A break – this is Tristan de Cunha, a photogenic view of its main active volcano.
In the absence of island arcs the positions of continents historically can still be reconstructed. Sea floor spreading is the basic geological process used, but additional data is obtained from 'anomalous' reversals in the magnetic polarity of the earth. Reversal has happened many times - 171 times in the last 76 million years. Reversals in polarity are recorded on the sea floor as stripes of alternating magnetic polarity running parallel to mid-oceanic ridges; the magnetic orientation frozen into the rock of the sea floor.

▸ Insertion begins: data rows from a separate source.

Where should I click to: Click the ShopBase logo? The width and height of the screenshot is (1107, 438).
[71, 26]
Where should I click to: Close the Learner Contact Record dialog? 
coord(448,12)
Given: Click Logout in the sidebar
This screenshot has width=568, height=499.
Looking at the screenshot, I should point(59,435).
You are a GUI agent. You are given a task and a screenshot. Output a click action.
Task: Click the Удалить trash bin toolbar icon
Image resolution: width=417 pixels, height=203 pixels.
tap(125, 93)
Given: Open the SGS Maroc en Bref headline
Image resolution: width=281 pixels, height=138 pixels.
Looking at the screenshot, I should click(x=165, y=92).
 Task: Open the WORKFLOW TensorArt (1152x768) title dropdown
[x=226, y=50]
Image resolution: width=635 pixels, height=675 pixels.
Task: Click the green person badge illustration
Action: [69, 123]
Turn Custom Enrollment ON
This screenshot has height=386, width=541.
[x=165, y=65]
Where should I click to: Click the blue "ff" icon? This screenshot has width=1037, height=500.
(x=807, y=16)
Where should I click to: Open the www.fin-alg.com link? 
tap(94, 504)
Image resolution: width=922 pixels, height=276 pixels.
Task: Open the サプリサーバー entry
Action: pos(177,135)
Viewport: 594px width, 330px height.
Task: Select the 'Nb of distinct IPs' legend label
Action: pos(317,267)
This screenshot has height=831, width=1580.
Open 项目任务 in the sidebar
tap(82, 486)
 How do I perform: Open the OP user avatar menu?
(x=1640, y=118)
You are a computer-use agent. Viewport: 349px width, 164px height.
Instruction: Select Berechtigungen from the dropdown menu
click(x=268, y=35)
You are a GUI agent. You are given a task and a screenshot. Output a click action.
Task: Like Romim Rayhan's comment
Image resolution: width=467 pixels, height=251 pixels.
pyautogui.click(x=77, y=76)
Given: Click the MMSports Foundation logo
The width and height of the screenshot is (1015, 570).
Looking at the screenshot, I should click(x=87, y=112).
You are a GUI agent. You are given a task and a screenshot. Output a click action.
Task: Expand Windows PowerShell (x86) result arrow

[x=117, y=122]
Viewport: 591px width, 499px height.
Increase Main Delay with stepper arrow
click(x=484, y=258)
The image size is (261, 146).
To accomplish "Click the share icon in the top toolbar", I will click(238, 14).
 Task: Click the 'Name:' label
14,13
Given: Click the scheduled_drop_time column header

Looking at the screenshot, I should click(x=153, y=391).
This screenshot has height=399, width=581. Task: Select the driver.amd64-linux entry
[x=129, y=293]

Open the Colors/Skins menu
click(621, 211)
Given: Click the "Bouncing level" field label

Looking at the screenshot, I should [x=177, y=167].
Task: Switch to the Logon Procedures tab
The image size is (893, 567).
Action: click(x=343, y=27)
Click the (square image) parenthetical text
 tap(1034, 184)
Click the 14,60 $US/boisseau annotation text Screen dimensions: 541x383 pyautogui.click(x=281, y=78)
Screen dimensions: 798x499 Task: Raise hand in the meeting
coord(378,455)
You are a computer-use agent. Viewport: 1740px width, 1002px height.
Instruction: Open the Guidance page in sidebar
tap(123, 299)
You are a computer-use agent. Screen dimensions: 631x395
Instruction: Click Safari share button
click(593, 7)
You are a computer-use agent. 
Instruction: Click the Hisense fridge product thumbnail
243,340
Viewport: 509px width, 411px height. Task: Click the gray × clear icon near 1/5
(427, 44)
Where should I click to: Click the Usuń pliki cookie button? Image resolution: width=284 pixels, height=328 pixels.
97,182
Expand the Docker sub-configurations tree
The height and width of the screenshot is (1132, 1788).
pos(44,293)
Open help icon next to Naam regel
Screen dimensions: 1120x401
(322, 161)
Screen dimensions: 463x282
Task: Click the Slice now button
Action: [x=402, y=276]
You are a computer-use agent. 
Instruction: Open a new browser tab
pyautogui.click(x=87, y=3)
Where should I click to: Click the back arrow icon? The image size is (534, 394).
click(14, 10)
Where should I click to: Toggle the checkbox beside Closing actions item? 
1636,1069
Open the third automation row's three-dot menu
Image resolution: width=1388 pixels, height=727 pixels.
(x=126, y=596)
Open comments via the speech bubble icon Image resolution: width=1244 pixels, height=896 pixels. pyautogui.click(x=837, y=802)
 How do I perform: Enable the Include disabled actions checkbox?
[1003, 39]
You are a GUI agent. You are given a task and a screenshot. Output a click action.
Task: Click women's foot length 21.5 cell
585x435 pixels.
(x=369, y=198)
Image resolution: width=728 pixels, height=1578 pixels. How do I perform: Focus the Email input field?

Look at the banding in the north Pacific and the south Atlantic in the earlier diagram…
Bands in the two areas are in the same order and basically proportional. The rates of spread are much different, however. Sea floor spreading is more rapid in the Atlantic. Also, rates are not constant over time. Along the margins of plates being moved at different rates by their underlying convection cells they must somehow slide past one another. There is enormous friction between the plates, and the 'slippage' is a major source of what are termed ‘strike-slip’ earthquakes.
Finally, one plate can ride up on another and force it downwards. The plate on which North America rides and the Pacific plate collide at the western boundary of the continent. The Pacific plate is being forced down, and as the sea floor slides down into the trenches which rim the Pacific, the sliding friction generates both heat (which results in volcanic activity like the relatively recent eruption of Mt. St. Helens in Washington) and earthquakes (since the sliding process is not even. Collision and friction can also cause orogenesis, the rising of mountain ranges (Himalayas and Urals are examples of purely plate-driven orogenesis).
References Brown, J.H. and A.C. Gibson. 1983. Biogeography. Mosby, N.Y., N.Y. Chapter 5. Eliot, D.H. et al. 1970. Triassic tetrapods from Antarctica: evidence for continental drift. Science 169:1197-1201. Hurley, P.M. 1968. The confirmation of continental drift. Scientific American 218:52-62 Rand, J.R. 1969. Pre-drift continental nuclei. Science 164:1229-1242 Schopf, J.M. 1970. Relation of the floras of the Southern Hemisphere to continental drift. Taxon 19:657-74.